Maxine Fensom (born 30 August 1958) is an Australian entrepreneur well known in the adult industry for founding a number of strip clubs, strippers’ agencies, themed events and adult online stores. She also is the owner, and the founder and established the annual Australian Adult Industry Awards in 2000 to recognise achievements in the Australian adult industry as well as being the founder and owner of the national Miss Erotica and Miss Dream Girl pageants. Maxine recently acquired the licensing rights to Sexpo to hold the first ever exhibition in the United States launching in April 2023.

Early life and education 
Fensom was born on 30 August 1958 in Brisbane, Australia. Moving to Melbourne at the age of two, Fensom was educated at Camberwell High School and Brinsley Road Free School in Camberwell and had a modest upbringing, the only child of a single mother. She trained as a psychiatric nurse at Swinburne Technical College, but eventually her passion for dancing and acting led her to setting up a promotional dance troupe, which performed around Melbourne successfully for a number of years. Fensom also acted on television, appearing in various episodes as "Bouncy Miss" in the acclaimed Australian Broadcasting Corporation miniseries The Damnation of Harvey McHugh. She has also had a biography written about her life as the most recognisable female face in the adult industry.

Career 

Fensom currently operates a gentlemen's club in the suburb of Brunswick in Melbourne. Other businesses she operates include event agencies, a topless bar, an adult merchandise online store, a concierge service and adult party services.

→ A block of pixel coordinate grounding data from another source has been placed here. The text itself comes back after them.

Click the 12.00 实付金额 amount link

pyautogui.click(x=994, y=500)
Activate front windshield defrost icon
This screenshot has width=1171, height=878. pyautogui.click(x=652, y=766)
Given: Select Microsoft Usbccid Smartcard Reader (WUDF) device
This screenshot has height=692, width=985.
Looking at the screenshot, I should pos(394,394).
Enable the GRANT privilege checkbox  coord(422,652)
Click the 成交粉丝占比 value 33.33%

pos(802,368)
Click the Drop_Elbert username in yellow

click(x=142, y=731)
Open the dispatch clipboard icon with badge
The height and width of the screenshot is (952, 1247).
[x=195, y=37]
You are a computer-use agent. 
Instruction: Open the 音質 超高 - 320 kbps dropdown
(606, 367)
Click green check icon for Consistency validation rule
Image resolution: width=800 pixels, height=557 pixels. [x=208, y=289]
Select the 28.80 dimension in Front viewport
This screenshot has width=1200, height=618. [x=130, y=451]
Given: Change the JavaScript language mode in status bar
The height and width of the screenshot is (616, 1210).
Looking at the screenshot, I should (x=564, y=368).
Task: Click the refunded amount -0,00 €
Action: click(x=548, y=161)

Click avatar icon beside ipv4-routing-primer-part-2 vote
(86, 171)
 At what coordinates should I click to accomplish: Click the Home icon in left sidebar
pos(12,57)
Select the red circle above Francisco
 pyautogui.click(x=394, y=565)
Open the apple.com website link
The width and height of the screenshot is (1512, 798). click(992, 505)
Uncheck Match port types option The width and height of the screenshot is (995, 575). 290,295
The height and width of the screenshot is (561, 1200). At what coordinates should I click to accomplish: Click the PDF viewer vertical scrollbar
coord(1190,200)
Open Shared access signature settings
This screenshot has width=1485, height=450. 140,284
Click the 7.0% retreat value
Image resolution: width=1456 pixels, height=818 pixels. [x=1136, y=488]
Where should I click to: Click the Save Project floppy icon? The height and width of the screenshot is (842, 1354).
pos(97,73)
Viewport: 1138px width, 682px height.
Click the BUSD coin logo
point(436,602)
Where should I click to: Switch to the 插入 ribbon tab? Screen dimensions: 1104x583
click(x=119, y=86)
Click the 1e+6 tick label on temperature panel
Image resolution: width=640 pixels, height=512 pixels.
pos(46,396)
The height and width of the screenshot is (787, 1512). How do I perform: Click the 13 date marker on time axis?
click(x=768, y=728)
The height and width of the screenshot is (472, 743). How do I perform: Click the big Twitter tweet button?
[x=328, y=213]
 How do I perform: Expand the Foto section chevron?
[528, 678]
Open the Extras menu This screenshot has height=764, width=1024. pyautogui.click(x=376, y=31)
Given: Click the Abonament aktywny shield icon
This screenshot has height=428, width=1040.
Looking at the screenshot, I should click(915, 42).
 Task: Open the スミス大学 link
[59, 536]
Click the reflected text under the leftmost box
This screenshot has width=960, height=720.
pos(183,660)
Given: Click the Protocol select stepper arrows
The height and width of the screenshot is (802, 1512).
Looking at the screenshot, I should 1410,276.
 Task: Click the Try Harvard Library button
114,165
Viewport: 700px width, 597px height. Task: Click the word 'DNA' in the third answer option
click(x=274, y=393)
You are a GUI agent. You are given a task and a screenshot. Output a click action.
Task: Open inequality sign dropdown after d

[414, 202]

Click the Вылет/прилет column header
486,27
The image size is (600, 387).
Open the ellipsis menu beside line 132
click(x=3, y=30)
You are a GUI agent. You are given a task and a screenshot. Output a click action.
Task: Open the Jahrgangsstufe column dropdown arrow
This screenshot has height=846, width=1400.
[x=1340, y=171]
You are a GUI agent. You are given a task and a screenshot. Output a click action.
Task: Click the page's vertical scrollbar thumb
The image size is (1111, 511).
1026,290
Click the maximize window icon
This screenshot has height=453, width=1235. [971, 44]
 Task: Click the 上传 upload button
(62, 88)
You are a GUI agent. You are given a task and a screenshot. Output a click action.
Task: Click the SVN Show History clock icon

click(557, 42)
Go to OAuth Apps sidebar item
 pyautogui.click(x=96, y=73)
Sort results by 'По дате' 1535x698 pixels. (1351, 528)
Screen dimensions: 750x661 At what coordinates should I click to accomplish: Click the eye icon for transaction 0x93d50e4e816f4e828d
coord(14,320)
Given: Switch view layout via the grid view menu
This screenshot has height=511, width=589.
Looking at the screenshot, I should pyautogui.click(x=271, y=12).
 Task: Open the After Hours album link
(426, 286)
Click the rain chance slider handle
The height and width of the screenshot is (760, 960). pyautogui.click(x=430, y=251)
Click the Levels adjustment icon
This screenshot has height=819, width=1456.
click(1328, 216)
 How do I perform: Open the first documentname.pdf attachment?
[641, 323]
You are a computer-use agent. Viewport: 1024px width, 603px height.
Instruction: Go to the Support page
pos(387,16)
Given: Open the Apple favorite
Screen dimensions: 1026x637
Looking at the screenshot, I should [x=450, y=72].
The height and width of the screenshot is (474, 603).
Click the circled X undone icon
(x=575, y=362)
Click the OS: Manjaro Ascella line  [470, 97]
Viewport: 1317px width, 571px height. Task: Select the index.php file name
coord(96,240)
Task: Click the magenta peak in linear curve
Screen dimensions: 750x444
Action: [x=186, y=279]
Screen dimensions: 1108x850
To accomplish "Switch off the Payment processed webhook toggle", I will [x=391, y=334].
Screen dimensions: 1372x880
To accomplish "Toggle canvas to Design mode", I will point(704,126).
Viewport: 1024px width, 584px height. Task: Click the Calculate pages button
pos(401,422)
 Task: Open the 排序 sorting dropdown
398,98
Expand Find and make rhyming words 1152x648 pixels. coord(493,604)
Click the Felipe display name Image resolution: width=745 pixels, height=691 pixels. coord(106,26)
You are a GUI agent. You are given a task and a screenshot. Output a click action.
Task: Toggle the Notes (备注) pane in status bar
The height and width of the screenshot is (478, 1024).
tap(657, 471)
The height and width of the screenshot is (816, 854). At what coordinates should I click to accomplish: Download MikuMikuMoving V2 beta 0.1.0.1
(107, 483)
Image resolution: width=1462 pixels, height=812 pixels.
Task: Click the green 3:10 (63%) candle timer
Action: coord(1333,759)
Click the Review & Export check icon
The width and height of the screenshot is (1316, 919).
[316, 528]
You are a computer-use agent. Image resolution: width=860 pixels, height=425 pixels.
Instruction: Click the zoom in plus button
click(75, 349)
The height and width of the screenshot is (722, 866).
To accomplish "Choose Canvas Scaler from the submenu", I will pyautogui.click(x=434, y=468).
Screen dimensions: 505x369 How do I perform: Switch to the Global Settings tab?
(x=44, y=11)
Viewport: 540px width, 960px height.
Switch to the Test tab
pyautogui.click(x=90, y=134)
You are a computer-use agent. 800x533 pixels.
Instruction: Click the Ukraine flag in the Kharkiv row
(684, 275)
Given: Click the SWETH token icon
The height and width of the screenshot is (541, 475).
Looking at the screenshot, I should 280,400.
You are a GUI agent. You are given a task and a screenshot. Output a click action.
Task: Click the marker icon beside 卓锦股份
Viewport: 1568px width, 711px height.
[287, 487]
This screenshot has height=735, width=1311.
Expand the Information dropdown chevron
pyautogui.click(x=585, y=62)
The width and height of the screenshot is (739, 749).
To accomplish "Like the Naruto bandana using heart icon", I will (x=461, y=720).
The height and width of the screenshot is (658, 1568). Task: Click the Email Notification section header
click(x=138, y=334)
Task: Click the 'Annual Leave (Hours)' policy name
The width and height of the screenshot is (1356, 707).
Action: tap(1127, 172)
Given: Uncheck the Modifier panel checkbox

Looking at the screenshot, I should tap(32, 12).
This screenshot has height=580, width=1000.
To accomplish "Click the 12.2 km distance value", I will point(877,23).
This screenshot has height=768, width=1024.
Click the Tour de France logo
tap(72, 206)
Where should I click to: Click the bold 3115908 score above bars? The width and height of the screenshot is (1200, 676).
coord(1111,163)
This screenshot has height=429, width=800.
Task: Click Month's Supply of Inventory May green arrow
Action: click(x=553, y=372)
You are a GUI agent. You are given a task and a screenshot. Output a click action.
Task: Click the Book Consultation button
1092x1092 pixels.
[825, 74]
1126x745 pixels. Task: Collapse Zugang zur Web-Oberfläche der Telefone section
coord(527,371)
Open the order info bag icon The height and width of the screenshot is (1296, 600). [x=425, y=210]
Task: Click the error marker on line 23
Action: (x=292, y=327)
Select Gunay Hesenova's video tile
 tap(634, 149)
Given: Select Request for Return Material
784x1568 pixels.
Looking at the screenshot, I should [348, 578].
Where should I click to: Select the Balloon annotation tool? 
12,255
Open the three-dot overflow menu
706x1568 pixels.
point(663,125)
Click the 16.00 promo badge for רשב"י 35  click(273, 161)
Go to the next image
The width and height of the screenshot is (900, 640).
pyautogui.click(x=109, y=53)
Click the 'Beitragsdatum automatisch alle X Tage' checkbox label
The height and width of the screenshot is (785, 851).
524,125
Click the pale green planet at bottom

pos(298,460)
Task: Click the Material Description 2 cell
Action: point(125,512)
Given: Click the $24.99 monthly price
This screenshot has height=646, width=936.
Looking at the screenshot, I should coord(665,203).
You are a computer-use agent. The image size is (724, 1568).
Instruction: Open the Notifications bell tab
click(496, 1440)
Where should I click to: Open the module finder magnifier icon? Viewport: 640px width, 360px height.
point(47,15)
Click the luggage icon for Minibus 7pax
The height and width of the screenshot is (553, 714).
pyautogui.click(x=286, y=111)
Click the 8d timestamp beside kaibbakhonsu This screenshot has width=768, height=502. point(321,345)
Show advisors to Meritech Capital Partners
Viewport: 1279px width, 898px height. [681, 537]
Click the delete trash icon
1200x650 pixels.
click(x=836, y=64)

Her career in the adult industry began as after her three-year stint on the daily horoscope segment of Channel Nine's In Melbourne Today show ended. Hosting bucks parties and private functions, Fensom's business grew exponentially, taking on corporate customers and establishing a business headquarters with the support of high-profile porn publisher Larry Flynt and Harry Mohney. Fensom has also been featured in Australian Playboy as a playmate of the month, in their "Girls from Melbourne" edition.

As a prominent female face in the male-dominated adult industry, Fensom has had her fair share of challenges, including social media bullying. Fensom is a strong supporter of female empowerment and helping women exit the adult industry, more regulations around employment in the adult industry and increased sentences for perpetrators of violent crime against women; running as an independent candidate in Victorian state elections in 2002 and 2010. Currently residing in Las Vegas, Fensom is also the CEO of the Sin City Chamber of Commerce as well as the Las Vegas Cannabis Chamber of Commerce; where she also is an ordained minister regularly performing marriages for discerning couples.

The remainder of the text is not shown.